TASK TO CARRY OUT -
One part of the entries below is wanted: the lines from the one containing "This screenshot has height=393, width=1568." through the one containing "The height and width of the screenshot is (399, 500).". Write those out exactly and nothing else.

[[ EXTRACTED ENTRIES open ]]

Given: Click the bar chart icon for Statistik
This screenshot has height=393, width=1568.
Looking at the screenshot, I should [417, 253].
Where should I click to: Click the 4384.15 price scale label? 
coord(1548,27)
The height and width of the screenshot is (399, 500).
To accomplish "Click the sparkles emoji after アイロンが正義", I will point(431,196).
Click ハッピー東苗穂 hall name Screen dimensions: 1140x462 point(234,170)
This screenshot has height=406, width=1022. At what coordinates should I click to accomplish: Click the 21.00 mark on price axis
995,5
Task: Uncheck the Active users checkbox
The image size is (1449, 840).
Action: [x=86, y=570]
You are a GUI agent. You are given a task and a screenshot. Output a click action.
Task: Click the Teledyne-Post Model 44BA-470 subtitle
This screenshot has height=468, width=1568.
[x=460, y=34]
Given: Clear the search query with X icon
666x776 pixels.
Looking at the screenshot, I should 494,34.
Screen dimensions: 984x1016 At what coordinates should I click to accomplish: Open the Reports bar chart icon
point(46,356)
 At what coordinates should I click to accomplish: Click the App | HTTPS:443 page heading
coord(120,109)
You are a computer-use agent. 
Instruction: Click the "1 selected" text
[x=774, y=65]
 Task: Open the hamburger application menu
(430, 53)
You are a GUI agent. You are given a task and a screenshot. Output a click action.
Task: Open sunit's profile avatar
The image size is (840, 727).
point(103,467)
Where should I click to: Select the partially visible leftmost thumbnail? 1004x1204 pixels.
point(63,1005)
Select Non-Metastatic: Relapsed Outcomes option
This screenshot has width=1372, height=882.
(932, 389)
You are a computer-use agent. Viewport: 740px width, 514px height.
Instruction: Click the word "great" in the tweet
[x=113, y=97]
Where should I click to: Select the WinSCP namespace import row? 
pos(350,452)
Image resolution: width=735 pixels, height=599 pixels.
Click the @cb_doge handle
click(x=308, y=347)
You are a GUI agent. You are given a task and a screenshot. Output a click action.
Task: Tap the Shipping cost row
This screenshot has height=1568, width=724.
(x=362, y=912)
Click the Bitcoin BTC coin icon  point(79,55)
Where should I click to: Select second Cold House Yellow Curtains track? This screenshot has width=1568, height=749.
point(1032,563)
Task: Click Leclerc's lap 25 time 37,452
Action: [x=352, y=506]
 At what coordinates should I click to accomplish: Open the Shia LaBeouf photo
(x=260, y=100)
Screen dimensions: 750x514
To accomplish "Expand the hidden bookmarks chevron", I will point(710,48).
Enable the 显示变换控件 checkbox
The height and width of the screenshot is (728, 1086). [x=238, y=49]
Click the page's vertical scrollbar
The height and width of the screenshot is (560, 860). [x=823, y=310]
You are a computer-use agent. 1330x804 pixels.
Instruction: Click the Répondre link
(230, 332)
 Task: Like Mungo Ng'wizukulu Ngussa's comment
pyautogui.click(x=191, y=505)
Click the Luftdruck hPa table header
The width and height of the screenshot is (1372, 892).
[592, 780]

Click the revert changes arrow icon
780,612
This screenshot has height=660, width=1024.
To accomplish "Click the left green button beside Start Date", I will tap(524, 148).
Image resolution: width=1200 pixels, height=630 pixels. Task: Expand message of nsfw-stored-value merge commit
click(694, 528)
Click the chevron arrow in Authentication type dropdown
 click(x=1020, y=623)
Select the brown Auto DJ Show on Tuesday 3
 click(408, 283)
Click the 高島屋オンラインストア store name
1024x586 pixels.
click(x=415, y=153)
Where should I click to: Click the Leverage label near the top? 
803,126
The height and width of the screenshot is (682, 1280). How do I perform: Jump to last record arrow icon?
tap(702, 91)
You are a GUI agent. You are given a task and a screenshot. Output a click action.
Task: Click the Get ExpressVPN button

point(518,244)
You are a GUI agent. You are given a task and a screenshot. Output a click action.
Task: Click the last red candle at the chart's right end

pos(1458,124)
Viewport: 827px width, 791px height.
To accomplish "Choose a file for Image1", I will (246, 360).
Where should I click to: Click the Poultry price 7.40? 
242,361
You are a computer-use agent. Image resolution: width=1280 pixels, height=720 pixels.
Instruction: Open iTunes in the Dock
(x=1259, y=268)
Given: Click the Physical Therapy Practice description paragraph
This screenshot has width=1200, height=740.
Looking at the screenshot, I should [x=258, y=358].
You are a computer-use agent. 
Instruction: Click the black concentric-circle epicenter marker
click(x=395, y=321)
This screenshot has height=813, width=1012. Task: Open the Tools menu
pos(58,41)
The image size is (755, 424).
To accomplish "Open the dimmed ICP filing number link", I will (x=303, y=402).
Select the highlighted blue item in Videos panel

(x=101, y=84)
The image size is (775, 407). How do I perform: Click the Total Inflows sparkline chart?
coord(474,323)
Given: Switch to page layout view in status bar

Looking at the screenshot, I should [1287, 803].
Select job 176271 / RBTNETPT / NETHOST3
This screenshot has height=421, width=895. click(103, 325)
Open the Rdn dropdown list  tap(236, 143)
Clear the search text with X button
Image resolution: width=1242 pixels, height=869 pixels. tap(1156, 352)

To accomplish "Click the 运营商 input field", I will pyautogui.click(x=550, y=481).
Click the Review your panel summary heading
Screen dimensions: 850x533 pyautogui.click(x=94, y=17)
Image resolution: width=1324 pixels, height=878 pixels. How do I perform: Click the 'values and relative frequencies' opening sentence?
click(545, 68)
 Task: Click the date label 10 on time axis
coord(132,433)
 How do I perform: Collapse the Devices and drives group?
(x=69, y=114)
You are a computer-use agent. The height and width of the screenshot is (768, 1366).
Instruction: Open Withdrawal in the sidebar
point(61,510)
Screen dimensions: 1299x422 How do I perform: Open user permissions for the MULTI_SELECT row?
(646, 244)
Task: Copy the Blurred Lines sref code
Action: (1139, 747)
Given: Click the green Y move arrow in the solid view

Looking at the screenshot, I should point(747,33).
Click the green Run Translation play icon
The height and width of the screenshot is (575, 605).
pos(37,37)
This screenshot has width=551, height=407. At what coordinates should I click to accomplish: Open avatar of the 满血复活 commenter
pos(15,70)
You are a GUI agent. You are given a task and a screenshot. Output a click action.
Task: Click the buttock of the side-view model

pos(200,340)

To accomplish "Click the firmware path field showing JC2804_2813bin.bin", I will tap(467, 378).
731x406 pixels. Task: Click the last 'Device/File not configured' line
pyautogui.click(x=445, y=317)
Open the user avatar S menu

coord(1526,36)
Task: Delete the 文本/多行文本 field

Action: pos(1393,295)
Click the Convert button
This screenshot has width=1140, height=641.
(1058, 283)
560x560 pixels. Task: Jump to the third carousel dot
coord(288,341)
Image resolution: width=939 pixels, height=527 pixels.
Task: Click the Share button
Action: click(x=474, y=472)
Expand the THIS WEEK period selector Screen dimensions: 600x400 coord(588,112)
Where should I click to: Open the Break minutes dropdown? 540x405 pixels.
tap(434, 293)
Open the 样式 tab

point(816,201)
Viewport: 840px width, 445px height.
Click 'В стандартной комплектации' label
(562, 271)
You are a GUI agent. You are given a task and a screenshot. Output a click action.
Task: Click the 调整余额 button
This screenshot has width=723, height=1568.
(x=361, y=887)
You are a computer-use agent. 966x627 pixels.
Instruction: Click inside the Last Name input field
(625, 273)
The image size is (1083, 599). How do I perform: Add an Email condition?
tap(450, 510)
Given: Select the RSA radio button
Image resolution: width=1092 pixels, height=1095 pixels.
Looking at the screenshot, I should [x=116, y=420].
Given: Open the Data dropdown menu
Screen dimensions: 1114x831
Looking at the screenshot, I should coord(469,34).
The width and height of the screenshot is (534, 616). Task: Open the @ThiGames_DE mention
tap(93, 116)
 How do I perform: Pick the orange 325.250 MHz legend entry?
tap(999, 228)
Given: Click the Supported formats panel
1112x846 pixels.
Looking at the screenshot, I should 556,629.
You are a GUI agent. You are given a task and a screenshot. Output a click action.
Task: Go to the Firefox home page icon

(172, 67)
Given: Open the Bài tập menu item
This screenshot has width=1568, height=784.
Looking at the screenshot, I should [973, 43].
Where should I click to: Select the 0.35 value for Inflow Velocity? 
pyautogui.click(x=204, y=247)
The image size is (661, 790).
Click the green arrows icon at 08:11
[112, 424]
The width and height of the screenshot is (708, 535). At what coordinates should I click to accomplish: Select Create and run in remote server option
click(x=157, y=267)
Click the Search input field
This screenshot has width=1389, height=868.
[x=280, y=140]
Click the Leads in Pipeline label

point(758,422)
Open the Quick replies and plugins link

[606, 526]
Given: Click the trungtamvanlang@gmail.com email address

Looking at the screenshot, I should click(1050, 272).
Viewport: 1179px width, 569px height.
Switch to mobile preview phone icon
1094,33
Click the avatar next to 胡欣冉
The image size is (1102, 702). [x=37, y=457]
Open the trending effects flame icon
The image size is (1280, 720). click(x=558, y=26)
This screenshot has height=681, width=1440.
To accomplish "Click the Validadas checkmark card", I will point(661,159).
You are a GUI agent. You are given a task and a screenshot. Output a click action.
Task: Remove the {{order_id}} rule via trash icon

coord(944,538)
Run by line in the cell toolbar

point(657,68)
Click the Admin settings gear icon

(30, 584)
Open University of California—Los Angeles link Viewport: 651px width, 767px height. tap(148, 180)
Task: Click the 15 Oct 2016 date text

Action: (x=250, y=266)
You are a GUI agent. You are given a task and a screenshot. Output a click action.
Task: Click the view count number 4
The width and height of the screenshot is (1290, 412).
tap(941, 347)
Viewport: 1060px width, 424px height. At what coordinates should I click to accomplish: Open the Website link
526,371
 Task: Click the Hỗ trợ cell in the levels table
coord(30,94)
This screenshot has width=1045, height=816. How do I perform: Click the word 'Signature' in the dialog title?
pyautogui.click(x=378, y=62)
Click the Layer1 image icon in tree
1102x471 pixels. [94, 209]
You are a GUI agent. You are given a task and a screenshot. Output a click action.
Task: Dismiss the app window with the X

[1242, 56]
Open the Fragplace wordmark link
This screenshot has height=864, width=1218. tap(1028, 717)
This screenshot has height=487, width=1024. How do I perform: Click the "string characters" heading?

[[ EXTRACTED ENTRIES closed ]]

SOLUTION FOR THIS TASK -
This screenshot has height=393, width=1568.
Looking at the screenshot, I should [417, 253].
Where should I click to: Click the 4384.15 price scale label? 
coord(1548,27)
The height and width of the screenshot is (399, 500).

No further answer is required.